Pixel coordinate grounding data

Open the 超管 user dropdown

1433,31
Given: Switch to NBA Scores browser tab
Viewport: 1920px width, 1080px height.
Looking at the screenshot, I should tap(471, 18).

# [Work instructions]
Exactly as they appear above, transcribe the records in full.

# [Exercise response]
Open the 超管 user dropdown

1433,31
Given: Switch to NBA Scores browser tab
Viewport: 1920px width, 1080px height.
Looking at the screenshot, I should tap(471, 18).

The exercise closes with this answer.